Neste dia, não pisarei

a grama como antes.

Superar a si mesmo

oferece perigo semelhante.

 

TODOS NA TUMBA

(após Vá pra Tumba Limpinho 

de Charles Bukowisk)

 

Charles, ninguém se importa com você.

Seu poema não importa.

Nem a lama nos sapatos do jovem

que acaba de fugir de casa e

tem nas mãos um pássaro 

com a perna quebrada.

Observo da janela da sala: 

ninguém se importa com eles.

Você não sabia?

A cerveja que busco na geladeira, derramo-a 

em dois copos e, solitária, brindo ao amor.

Que importa se os transeuntes 

deixaram os olhos em casa?

 

GATOS MORREM CEDO DEMAIS

 

A noite enforcou a tarde e seu 

burburinho de grandes novidades.

 

Interrompida pela memória daquele amor

silencioso, ela decifra o livro de poemas.

Entre um verso e outro, a avassaladora falta. 

 

Humanos, em seus arrazoados, não compilam 

segundos ou terceiros socorros.

 

O macchiato está esfriando ¬– presume a garçonete.

 

Retirado do velho tórax 

de quinze anos, o líquido da seringa inunda a vista 

que salga a poesia de Eucanaã Ferraz.

 

Gatos morrem cedo demais.

 

I CHING EM 2020

 

Pelo olho mágico, vejo o teto encostar na cabeça

dos velhos em genuflexão; o cansaço de nada

vingar-se dos jovens que violam as saídas de emergência.

 

Avizinho-me do sonho e parto, com as três moedas

do I Ching, no ímpeto de desvendar

o hexagrama em tuas costas.

 

A raposa atravessa a grande água.

Os corpos celestes movimentam-se.

 

Pelo olho mágico, tu me vês atrás da porta.

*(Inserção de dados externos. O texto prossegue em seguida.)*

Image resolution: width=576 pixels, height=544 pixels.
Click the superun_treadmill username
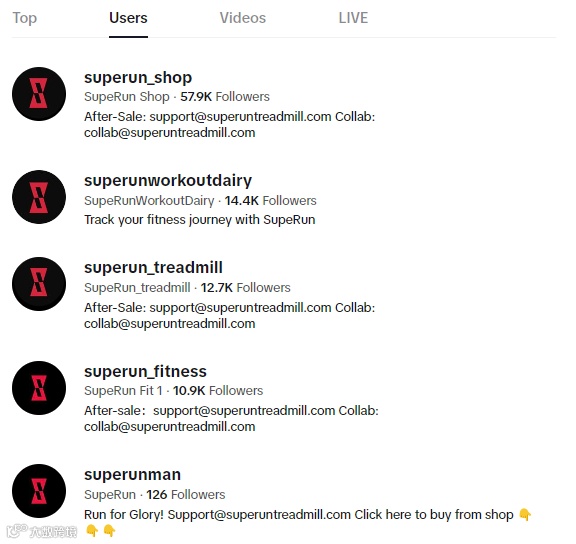[153, 267]
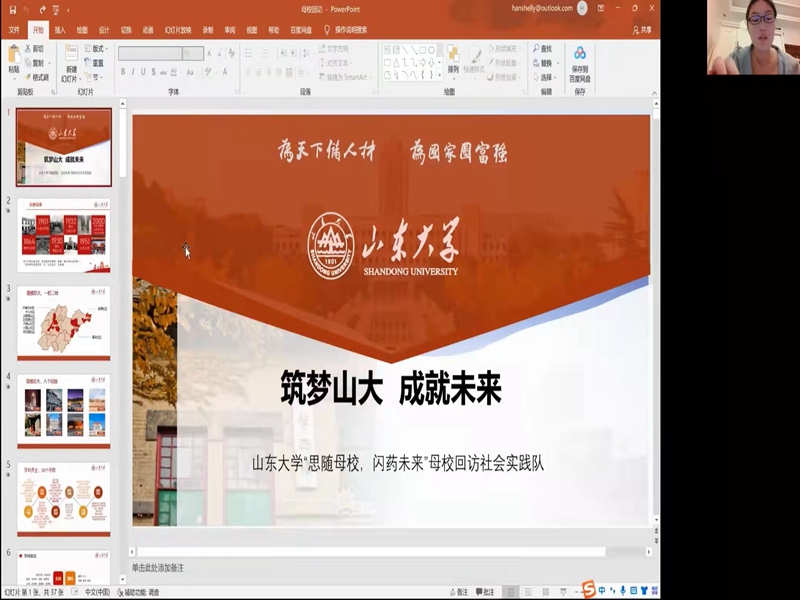The width and height of the screenshot is (800, 600).
Task: Toggle Bold text formatting
Action: (x=123, y=72)
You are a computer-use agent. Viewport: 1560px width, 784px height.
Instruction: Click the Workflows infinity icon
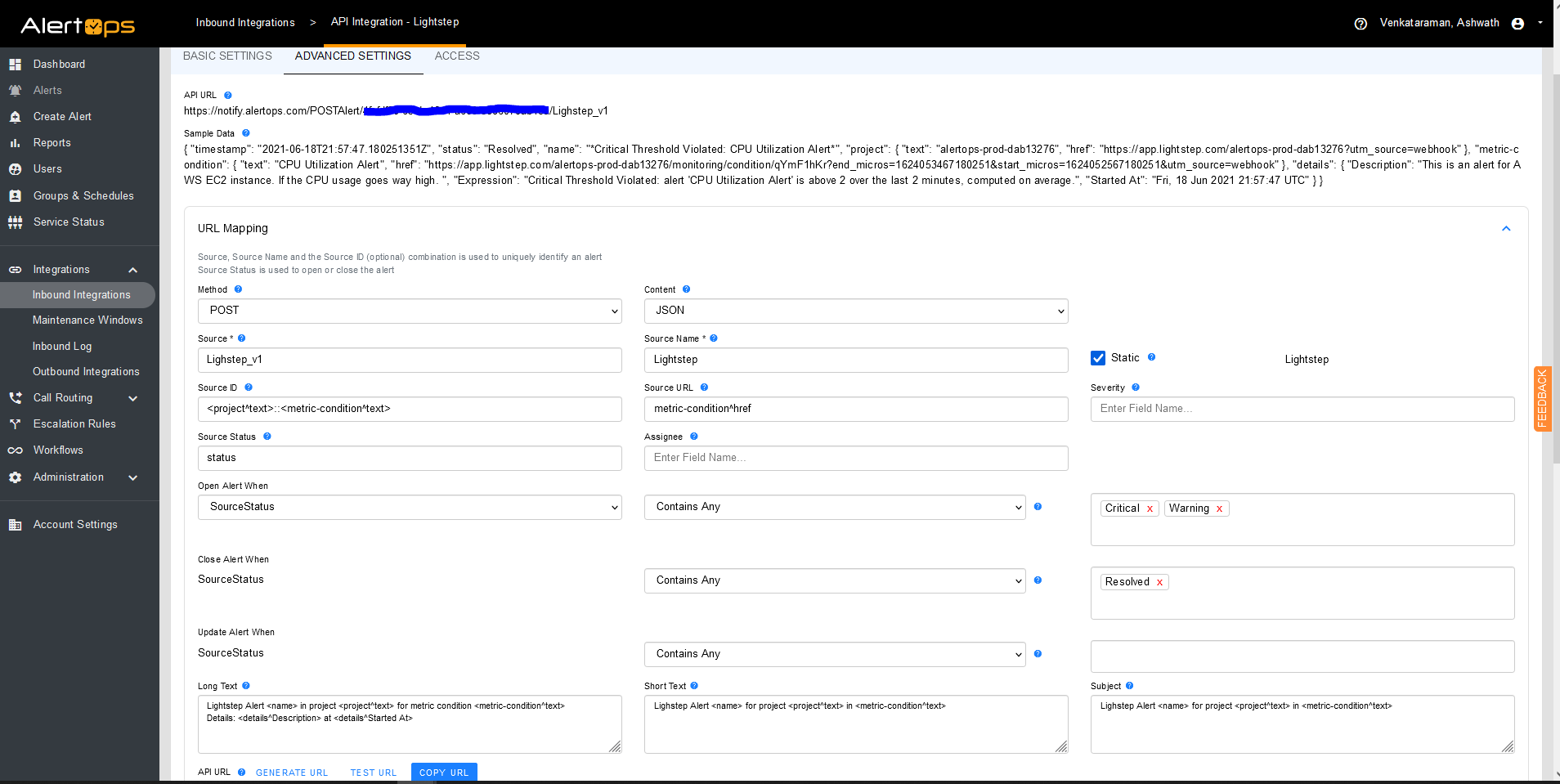(x=15, y=450)
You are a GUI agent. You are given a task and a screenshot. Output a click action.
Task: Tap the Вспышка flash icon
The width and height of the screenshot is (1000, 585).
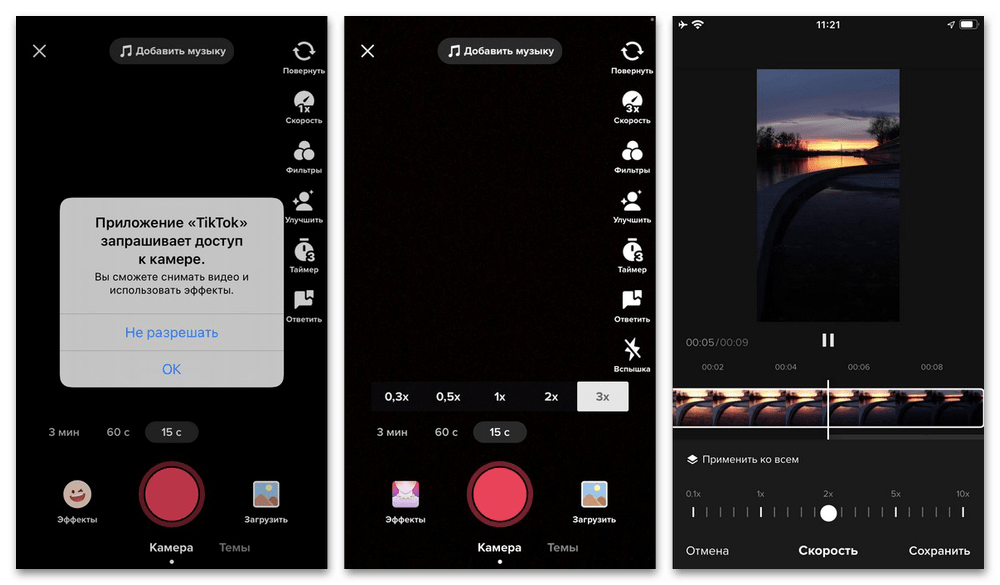pos(632,349)
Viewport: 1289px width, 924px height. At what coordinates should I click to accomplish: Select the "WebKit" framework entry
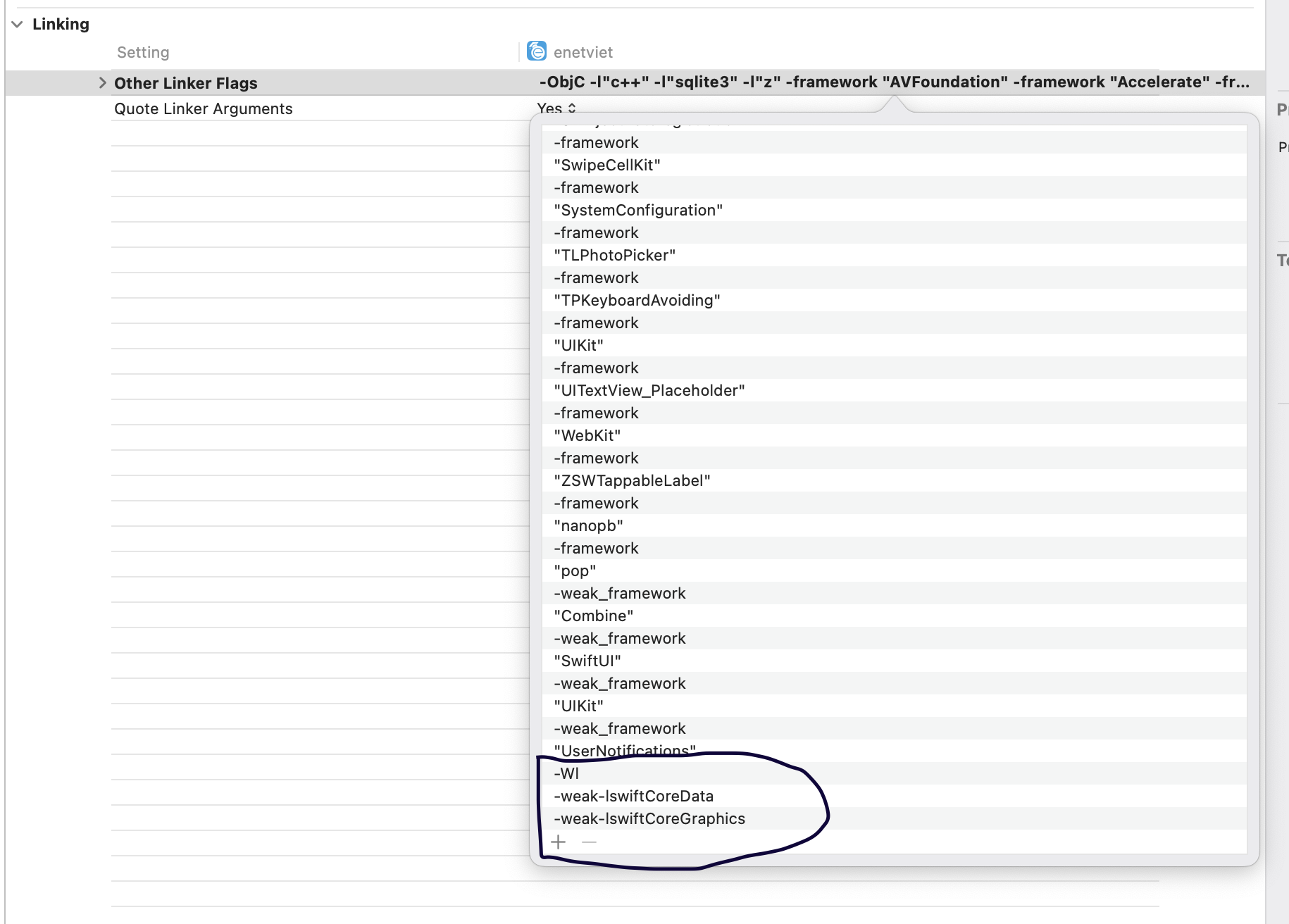(587, 436)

O mundo sem sentimento perdoa

nosso inviolável abraço antigo.

 

As moedas ficaram no poço.

O desejo, comigo.

Fotografia de Noélia Ribeiro

Noélia Ribeiro é pernambucana, radicada em Brasília. Cursou Letras na Universidade de Brasília (Português e Inglês) e publicou os livros de poesia Expectativa (1982), Atarantada (Verbis, 2009), Escalafobética (Vidráguas, 2015) e Espevitada (Penalux, 2017). Tem poemas em antologias, jornais e revistas digitais. Integra a antologia As Mulheres Poetas na Literatura Brasileira (Arribaçã, 2020). Organiza e apresenta semanalmente a live A Fim de Poesia, em seu Instagram @noeliaribeiropoeta.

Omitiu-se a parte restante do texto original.